CREA and RECO declined to comment specifically on Polzler’s letter, although RECO’s communications manager Sherri Haigh suggested Polzler take his concerns to Ontario’s Ministry of Consumer Services.
April
In April, real estate boards and associations across Canada were trying to get rid of land transfer taxes. The Winnipeg Real Estate Board released a study showing Manitoba had seen its land transfer tax revenues increase from $31 million in 2006 to $44.8 million in 2008, representing a 44 % increase. The board cited a November 2007 land transfer tax study by Will Dunning, the chief economist of the Canadian Association of Accredited Mortgage Professionals (CAAMP), showing “the taxes levied on land transfers are far in excess of any social or governmental ‘costs’ that result from the activity of home buying and therefore these discriminatory taxes are not justifiable.”

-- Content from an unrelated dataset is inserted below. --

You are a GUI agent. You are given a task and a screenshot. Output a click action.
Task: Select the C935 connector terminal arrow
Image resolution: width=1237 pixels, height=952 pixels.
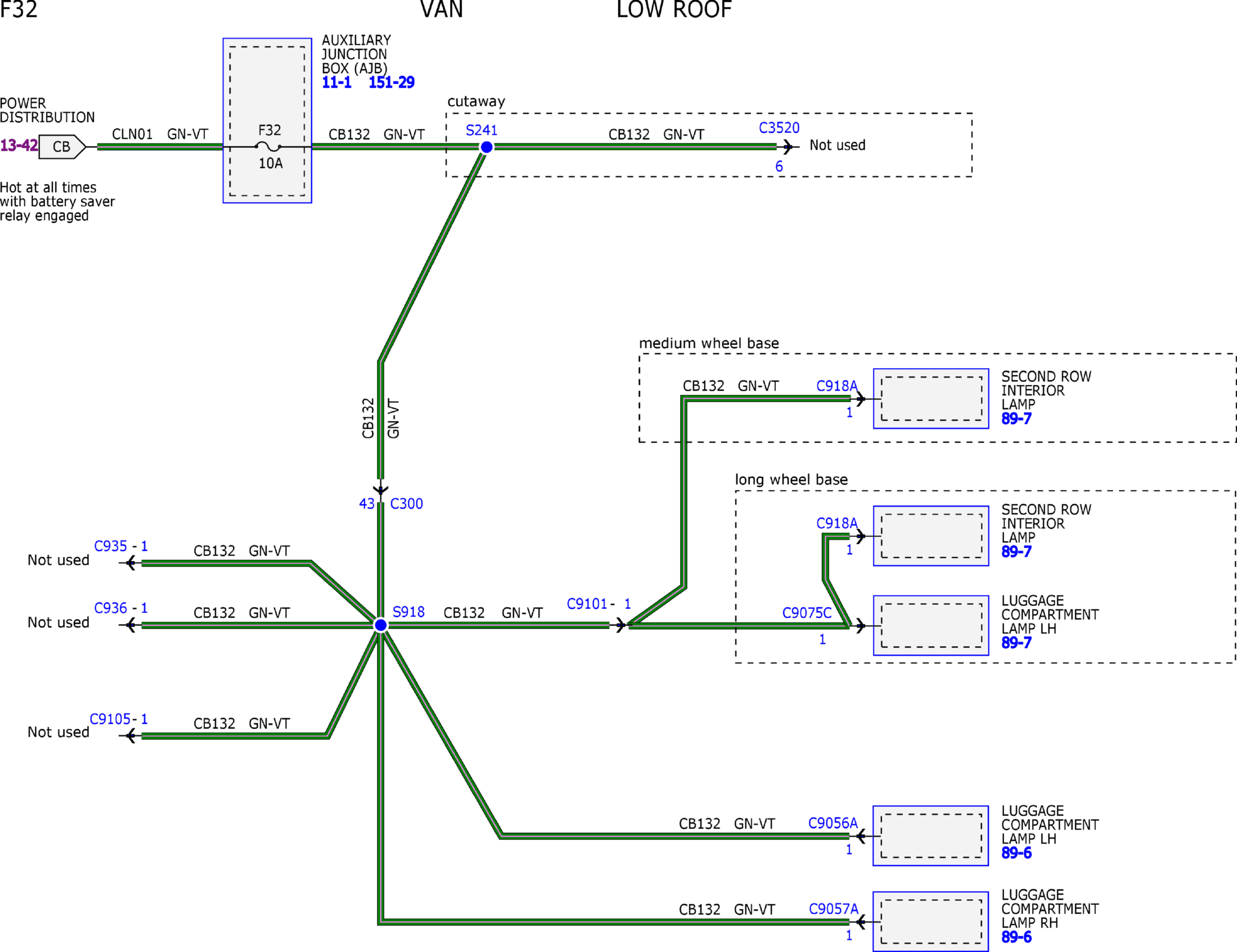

Dunning compared 1997 to the first nine months of 2007 and showed over a slightly less than ten year period, the tax payable had gone up more rapidly than house prices.
TREB officials released a poll showing that 70 % of Torontonians believe the Toronto land transfer tax was not a fair way for the city to address its budgetary needs. That was up from 62 % of Torontonians who felt the same way according to an earlier Environics poll conducted for TREB in 2007, prior to the implementation of the tax. That still didn’t stop TREB from also reporting 10,898 sales through MLS in April, representing a 34 % increase compared to April 2009. There were also 20,683 new listings in April –a 59 % annual increase. Both the sales and new listings results amounted to new records for the month of April under the current TREB boundaries
May
Greater Toronto realtors reported 9,470 sales though the MLS system in May, representing a one % dip from May. 2009. In comparison to previous years, this was the third highest May sales result on record.
Century 21 Canada unveiled a new branding direction during May as part of a multi-year online marketing strategy that it says has seen the number of visits to Century21.ca rise by nearly ten-fold since late 2007. “The goal behind our new tagline, Connected to More, is to communicate to home buyers how Century 21 has evolved as a brand,” company president Don Lawby said in a news release. “It also represents our vision for how we want consumers, potential sales representatives and franchisees to relate to the Century 21 brand in the future.”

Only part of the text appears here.